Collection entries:
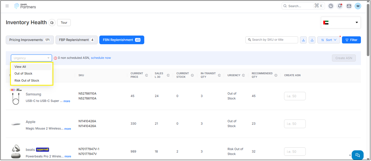Screen dimensions: 371x161
Task: Select Out of Stock option
Action: (23, 74)
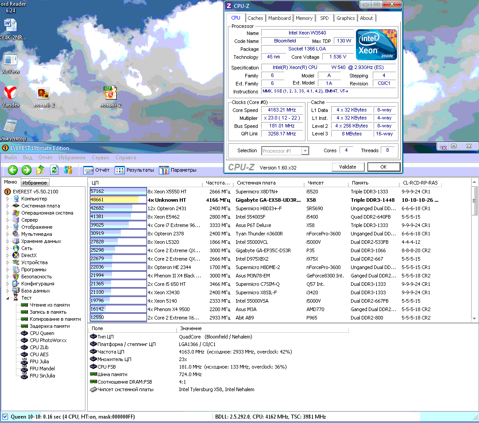This screenshot has width=479, height=423.
Task: Open the Сервис menu in EVEREST
Action: coord(100,158)
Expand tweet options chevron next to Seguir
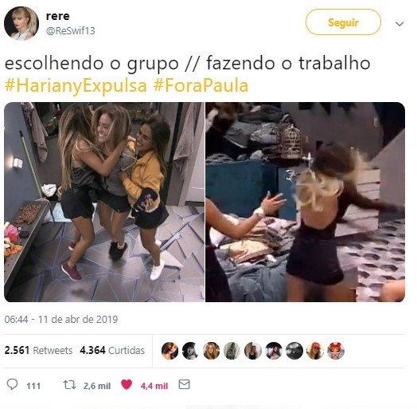Image resolution: width=417 pixels, height=409 pixels. point(399,24)
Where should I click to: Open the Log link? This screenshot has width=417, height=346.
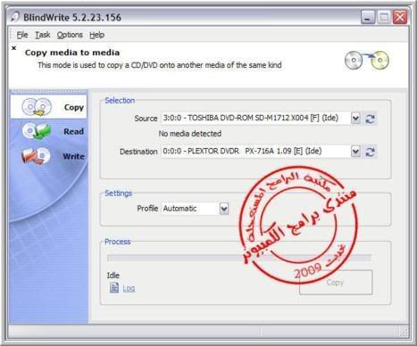pos(129,288)
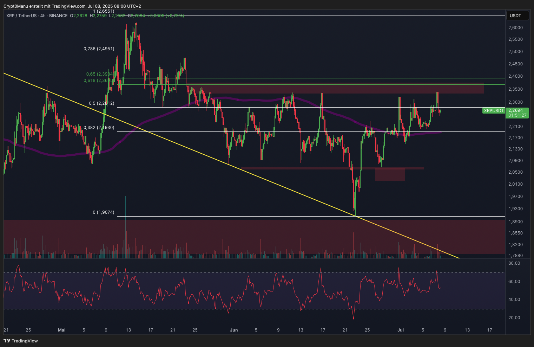Open the Crypt0Manu TradingView.com attribution text

(x=72, y=6)
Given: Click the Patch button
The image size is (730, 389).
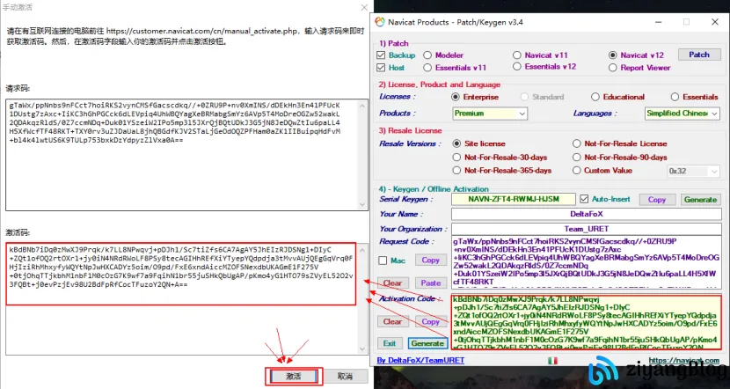Looking at the screenshot, I should 698,55.
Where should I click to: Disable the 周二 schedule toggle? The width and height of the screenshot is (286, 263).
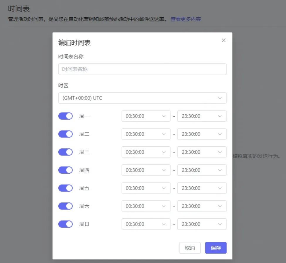65,134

WHAT YOU NEED TO DO: Without the pictures, transcribe the lines from the one containing "Expand tweet options chevron next to Seguir" through the end of the data, exactly and only those.

FINAL ANSWER:
Expand tweet options chevron next to Seguir
Image resolution: width=417 pixels, height=409 pixels. point(399,24)
Where should I click to: Open the Log link? This screenshot has width=417, height=346.
pos(129,288)
Open the Crypt0Manu TradingView.com attribution text

(x=72, y=6)
Given: Click the Patch button
The image size is (730, 389).
Looking at the screenshot, I should 698,55.
Where should I click to: Disable the 周二 schedule toggle? The width and height of the screenshot is (286, 263).
65,134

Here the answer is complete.